- **Work to do**
Lay out the material from the line containing "You are a computer-use" through the end of the material, including both ends, as a JSON list of strings with one string per line and no blank lines. Leave the pictures out.

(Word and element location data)
* begin *

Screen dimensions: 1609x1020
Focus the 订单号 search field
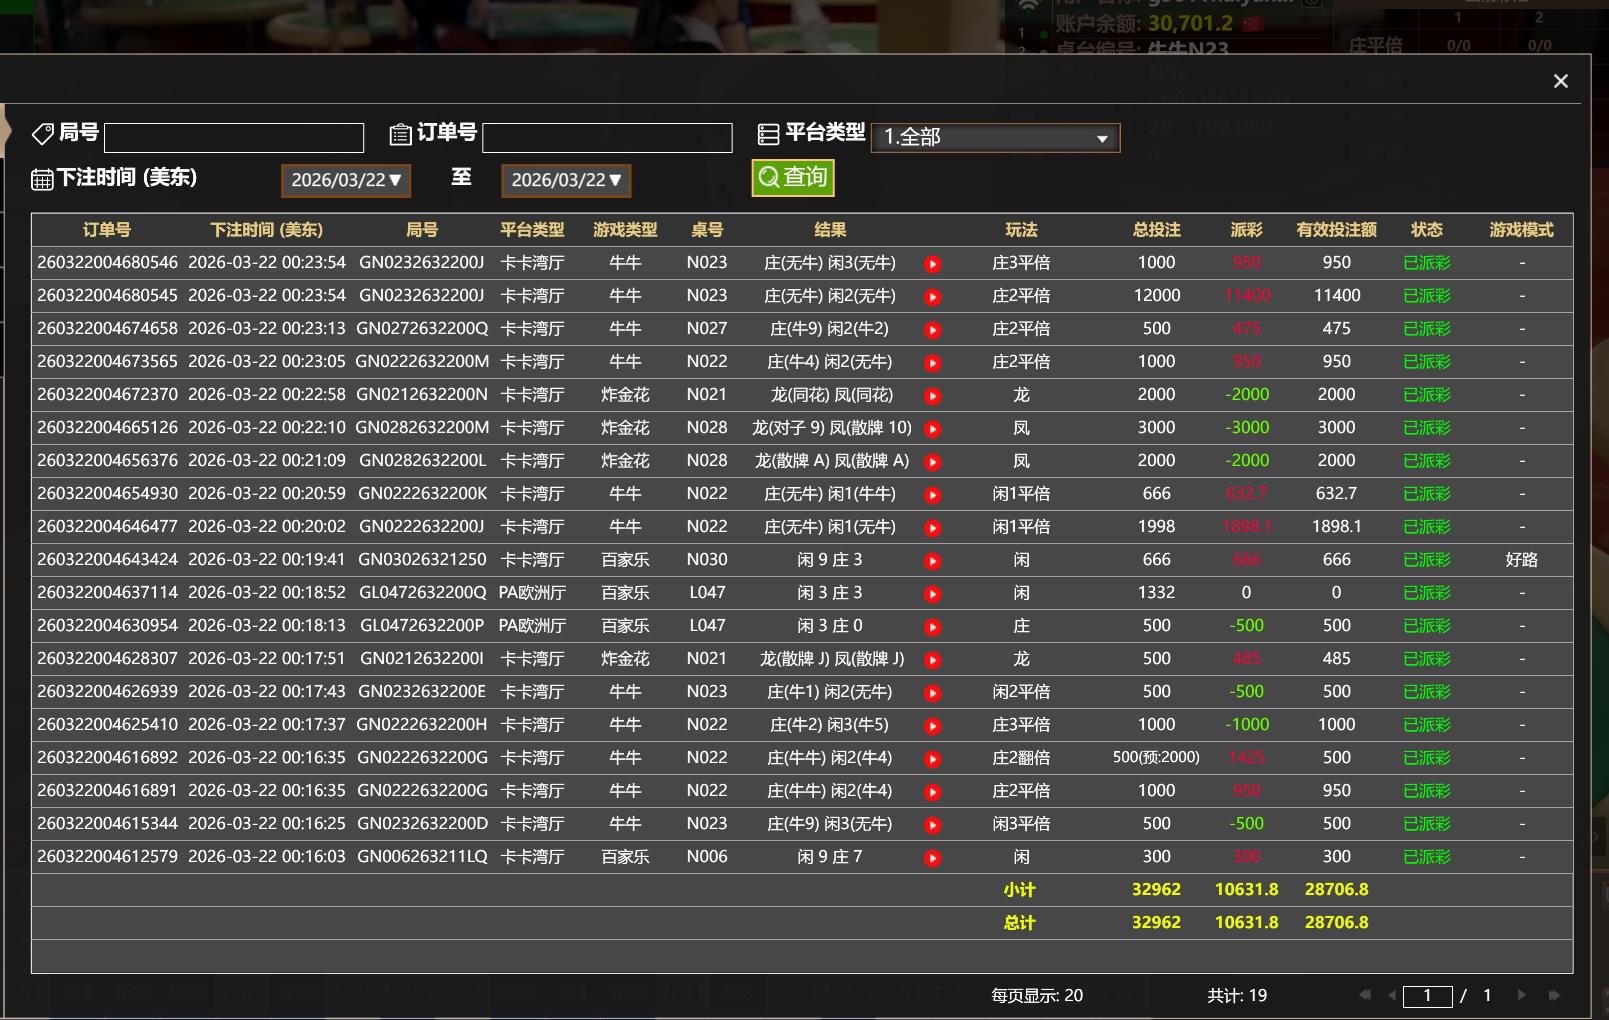pos(607,138)
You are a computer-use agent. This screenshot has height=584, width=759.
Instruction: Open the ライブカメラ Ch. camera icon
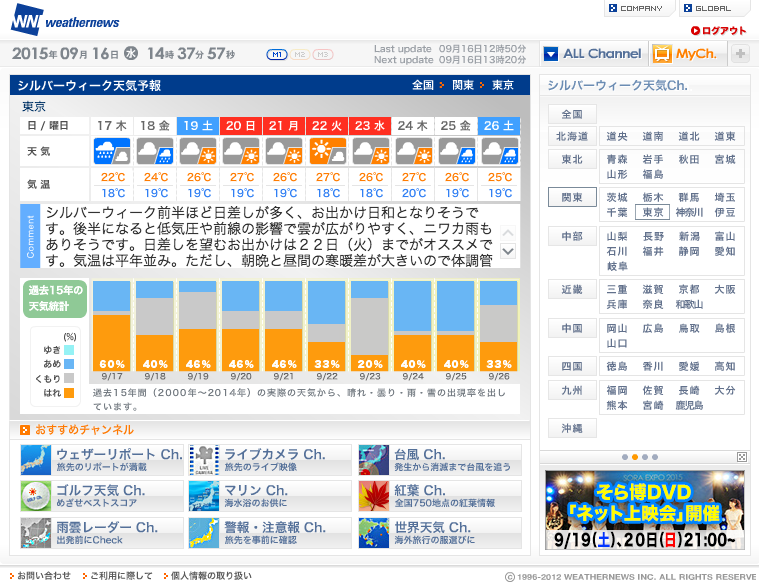pyautogui.click(x=204, y=460)
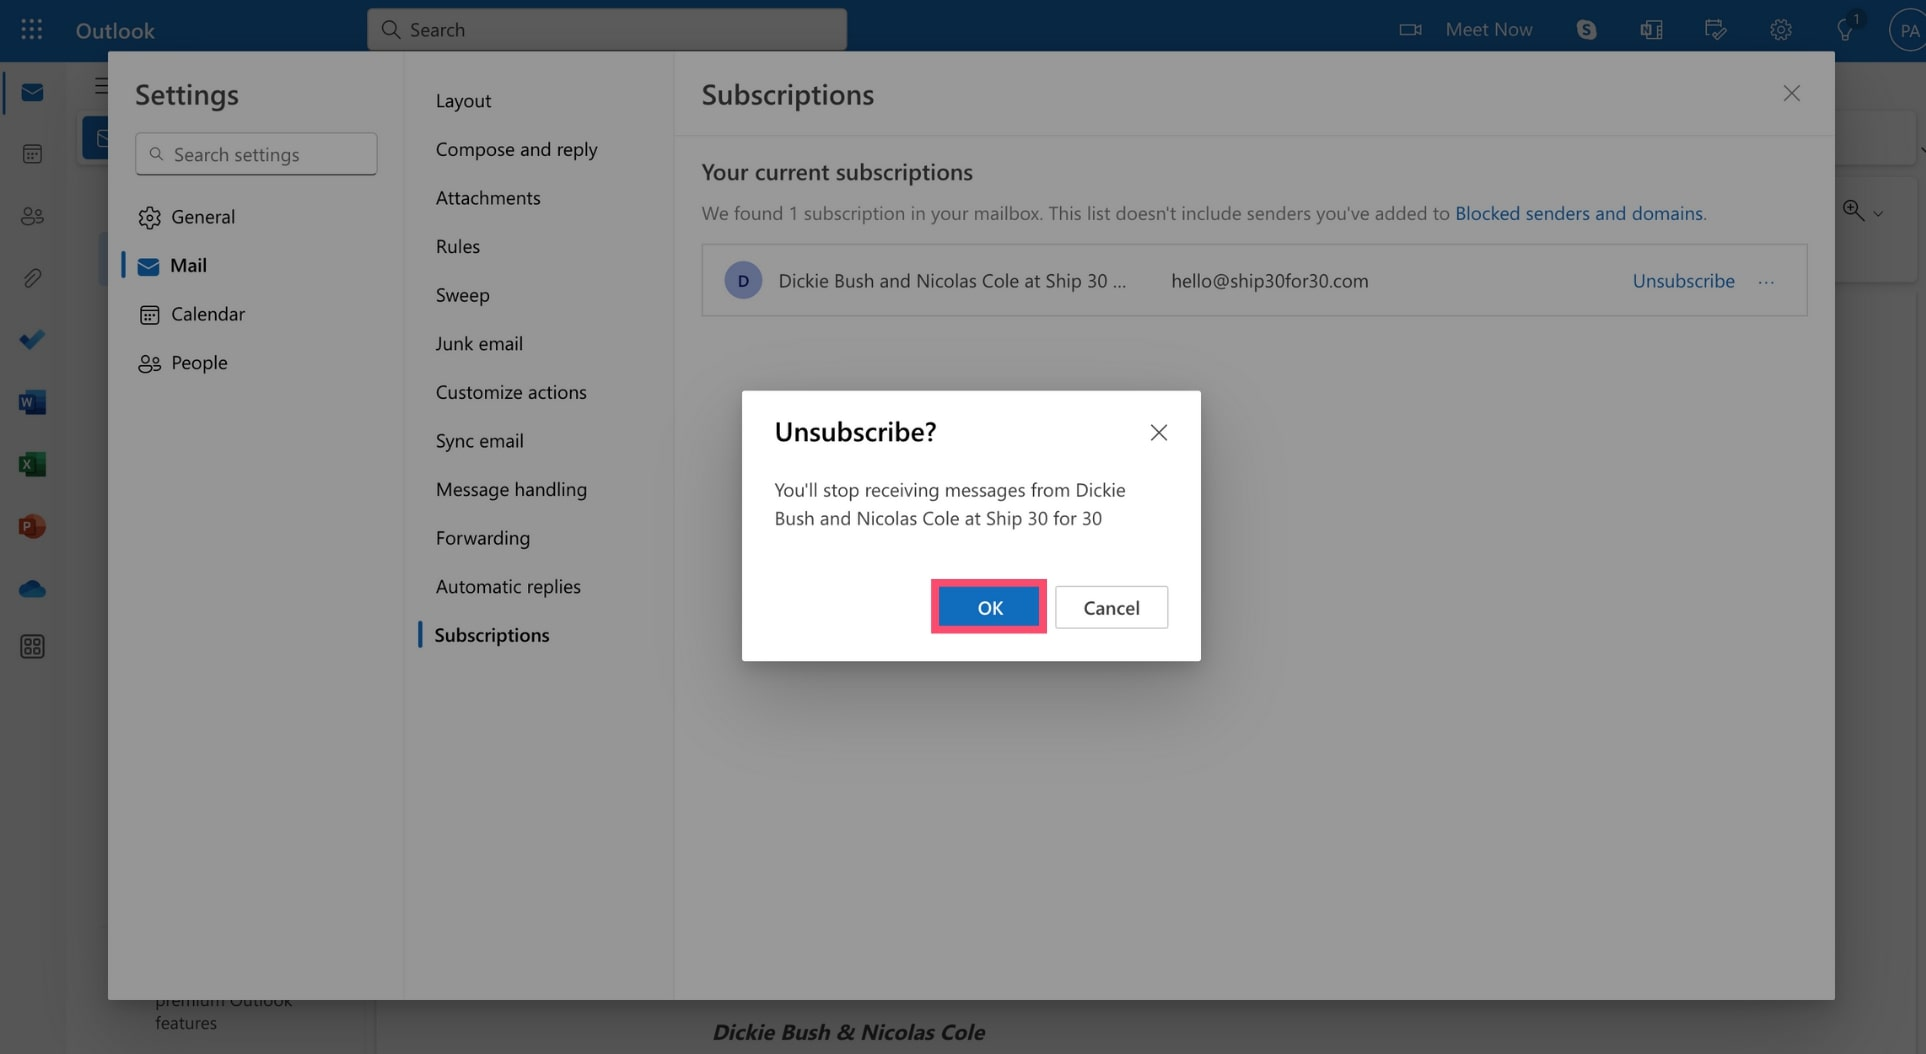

* end *

- **Result of this task**
[
  "You are a computer-use agent. This screenshot has height=584, width=759.",
  "Instruction: Open the ライブカメラ Ch. camera icon",
  "pyautogui.click(x=204, y=460)"
]